All of the above is true. I’ve been in phone boxes in which the receiver had parted company with the wire securing it to the handset and I’ve shivered in those tiny cabins due to the glass having been smashed. Consequently I am well aware of the benefits of mobile telephones not least as a means of contacting family or friends when one is running unexpectedly late or in case of emergencies, however the mobile is surely one of the most overused inventions (do I mean abused)?
A couple of weeks ago the British media was full of how a check-out lady in Sainsburys (a leading UK supermarket) had refused to serve a customer due to the lady holding a conversation on her mobile while, at the same time interacting with the shop assistant. The customer subsequently complained to Sainsburys, received an apology and was compensated with Sainsbury’s shopping vouchers.
I don’t condone the actions of the check-out lady. I can however understand her intense annoyance at the rudeness (doubtless unintended) of the customer who instead of interacting with her chose instead to split her attention between the person on the other end of the line and the shop assistant.
When I’m out with friends I often turn my mobile off so I can concentrate on interacting with them which is after all the whole purpose of socialising with friends.
At home I’ll frequently allow the voicemail on my landline to take calls when I’m writing or sometimes simply relaxing. Occasionaly I’ll interrupt voicemail and speak with the caller but by no means always. Technology should be our servant but we are in danger of allowing it to become our master.

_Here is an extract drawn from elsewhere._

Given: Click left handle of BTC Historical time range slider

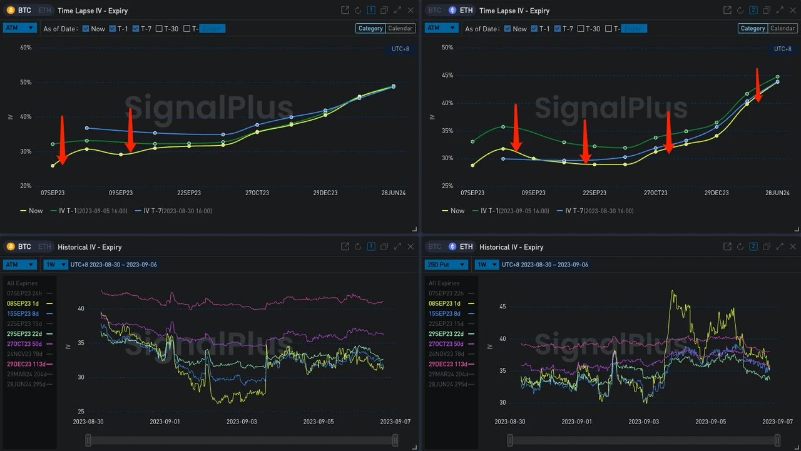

I’ll finish with an incident from my own life. Yesterday I was meeting a friend for a meal in a restaurant some 15 minutes walk from my home. My friend kept texting me to say that she had arrived, did I mind if we ate in another restaurant, actually the other place was closed so should we go to an Italian restaurant etc, etc! I suspect that had I not stopped to answer all of my friend’s texts I would have reached the restaurant at least 10 minutes earlier than I in fact did! In the days before mobiles we would likely as not have met without mishap and much quicker as we wouldn’t have been messing around texting one another.